» Material for this exercise:
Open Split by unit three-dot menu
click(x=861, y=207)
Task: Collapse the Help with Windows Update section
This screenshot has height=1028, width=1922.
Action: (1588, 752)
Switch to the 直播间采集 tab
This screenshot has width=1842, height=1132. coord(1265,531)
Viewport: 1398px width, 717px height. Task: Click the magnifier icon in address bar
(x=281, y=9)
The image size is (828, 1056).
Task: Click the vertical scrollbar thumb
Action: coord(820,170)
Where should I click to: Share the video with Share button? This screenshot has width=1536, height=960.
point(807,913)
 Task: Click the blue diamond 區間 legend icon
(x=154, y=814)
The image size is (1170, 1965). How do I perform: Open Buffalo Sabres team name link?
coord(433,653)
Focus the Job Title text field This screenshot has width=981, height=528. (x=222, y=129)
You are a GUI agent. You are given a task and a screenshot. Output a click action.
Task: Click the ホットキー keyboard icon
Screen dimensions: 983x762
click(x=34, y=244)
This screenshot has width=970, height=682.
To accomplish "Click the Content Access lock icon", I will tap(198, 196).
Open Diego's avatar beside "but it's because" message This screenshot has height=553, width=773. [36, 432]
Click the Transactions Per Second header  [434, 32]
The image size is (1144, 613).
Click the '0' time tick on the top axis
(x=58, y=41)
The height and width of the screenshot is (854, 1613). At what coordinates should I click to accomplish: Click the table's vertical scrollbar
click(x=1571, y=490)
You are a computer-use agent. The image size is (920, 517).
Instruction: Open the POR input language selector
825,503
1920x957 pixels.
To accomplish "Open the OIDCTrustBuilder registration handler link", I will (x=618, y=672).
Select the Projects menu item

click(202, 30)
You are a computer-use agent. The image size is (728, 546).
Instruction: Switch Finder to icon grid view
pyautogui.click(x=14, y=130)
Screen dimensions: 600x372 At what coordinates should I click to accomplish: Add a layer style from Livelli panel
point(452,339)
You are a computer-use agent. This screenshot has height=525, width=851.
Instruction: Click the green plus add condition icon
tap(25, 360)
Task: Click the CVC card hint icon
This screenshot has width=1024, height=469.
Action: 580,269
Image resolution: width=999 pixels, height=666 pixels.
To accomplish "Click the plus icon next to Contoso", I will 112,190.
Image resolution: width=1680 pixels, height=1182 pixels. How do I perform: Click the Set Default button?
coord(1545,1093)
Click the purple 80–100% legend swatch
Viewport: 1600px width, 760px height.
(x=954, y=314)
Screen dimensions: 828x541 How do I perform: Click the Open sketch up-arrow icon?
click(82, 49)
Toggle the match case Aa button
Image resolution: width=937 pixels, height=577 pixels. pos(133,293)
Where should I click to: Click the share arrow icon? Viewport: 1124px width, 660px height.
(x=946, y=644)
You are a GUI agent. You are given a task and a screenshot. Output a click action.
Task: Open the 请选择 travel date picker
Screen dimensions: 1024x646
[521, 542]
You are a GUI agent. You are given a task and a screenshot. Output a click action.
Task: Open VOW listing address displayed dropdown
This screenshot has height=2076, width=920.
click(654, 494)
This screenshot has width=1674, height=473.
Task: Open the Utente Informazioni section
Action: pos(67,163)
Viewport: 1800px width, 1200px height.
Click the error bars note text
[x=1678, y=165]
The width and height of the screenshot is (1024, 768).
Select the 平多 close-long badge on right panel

» Exercise directions: In your reply, write out all of the material exactly as it was given.

» Response below:
Open Split by unit three-dot menu
click(x=861, y=207)
Task: Collapse the Help with Windows Update section
This screenshot has height=1028, width=1922.
Action: (1588, 752)
Switch to the 直播间采集 tab
This screenshot has width=1842, height=1132. coord(1265,531)
Viewport: 1398px width, 717px height. Task: Click the magnifier icon in address bar
(x=281, y=9)
The image size is (828, 1056).
Task: Click the vertical scrollbar thumb
Action: coord(820,170)
Where should I click to: Share the video with Share button? This screenshot has width=1536, height=960.
point(807,913)
 Task: Click the blue diamond 區間 legend icon
(x=154, y=814)
The image size is (1170, 1965). How do I perform: Open Buffalo Sabres team name link?
coord(433,653)
Focus the Job Title text field This screenshot has width=981, height=528. (x=222, y=129)
You are a GUI agent. You are given a task and a screenshot. Output a click action.
Task: Click the ホットキー keyboard icon
Screen dimensions: 983x762
click(x=34, y=244)
This screenshot has width=970, height=682.
To accomplish "Click the Content Access lock icon", I will tap(198, 196).
Open Diego's avatar beside "but it's because" message This screenshot has height=553, width=773. [36, 432]
Click the Transactions Per Second header  [434, 32]
The image size is (1144, 613).
Click the '0' time tick on the top axis
(x=58, y=41)
The height and width of the screenshot is (854, 1613). At what coordinates should I click to accomplish: Click the table's vertical scrollbar
click(x=1571, y=490)
You are a computer-use agent. The image size is (920, 517).
Instruction: Open the POR input language selector
825,503
1920x957 pixels.
To accomplish "Open the OIDCTrustBuilder registration handler link", I will (x=618, y=672).
Select the Projects menu item

click(202, 30)
You are a computer-use agent. The image size is (728, 546).
Instruction: Switch Finder to icon grid view
pyautogui.click(x=14, y=130)
Screen dimensions: 600x372 At what coordinates should I click to accomplish: Add a layer style from Livelli panel
point(452,339)
You are a computer-use agent. This screenshot has height=525, width=851.
Instruction: Click the green plus add condition icon
tap(25, 360)
Task: Click the CVC card hint icon
This screenshot has width=1024, height=469.
Action: 580,269
Image resolution: width=999 pixels, height=666 pixels.
To accomplish "Click the plus icon next to Contoso", I will 112,190.
Image resolution: width=1680 pixels, height=1182 pixels. How do I perform: Click the Set Default button?
coord(1545,1093)
Click the purple 80–100% legend swatch
Viewport: 1600px width, 760px height.
(x=954, y=314)
Screen dimensions: 828x541 How do I perform: Click the Open sketch up-arrow icon?
click(82, 49)
Toggle the match case Aa button
Image resolution: width=937 pixels, height=577 pixels. pos(133,293)
Where should I click to: Click the share arrow icon? Viewport: 1124px width, 660px height.
(x=946, y=644)
You are a GUI agent. You are given a task and a screenshot. Output a click action.
Task: Open the 请选择 travel date picker
Screen dimensions: 1024x646
[521, 542]
You are a GUI agent. You are given a task and a screenshot. Output a click action.
Task: Open VOW listing address displayed dropdown
This screenshot has height=2076, width=920.
click(654, 494)
This screenshot has width=1674, height=473.
Task: Open the Utente Informazioni section
Action: pos(67,163)
Viewport: 1800px width, 1200px height.
Click the error bars note text
[x=1678, y=165]
The width and height of the screenshot is (1024, 768).
Select the 平多 close-long badge on right panel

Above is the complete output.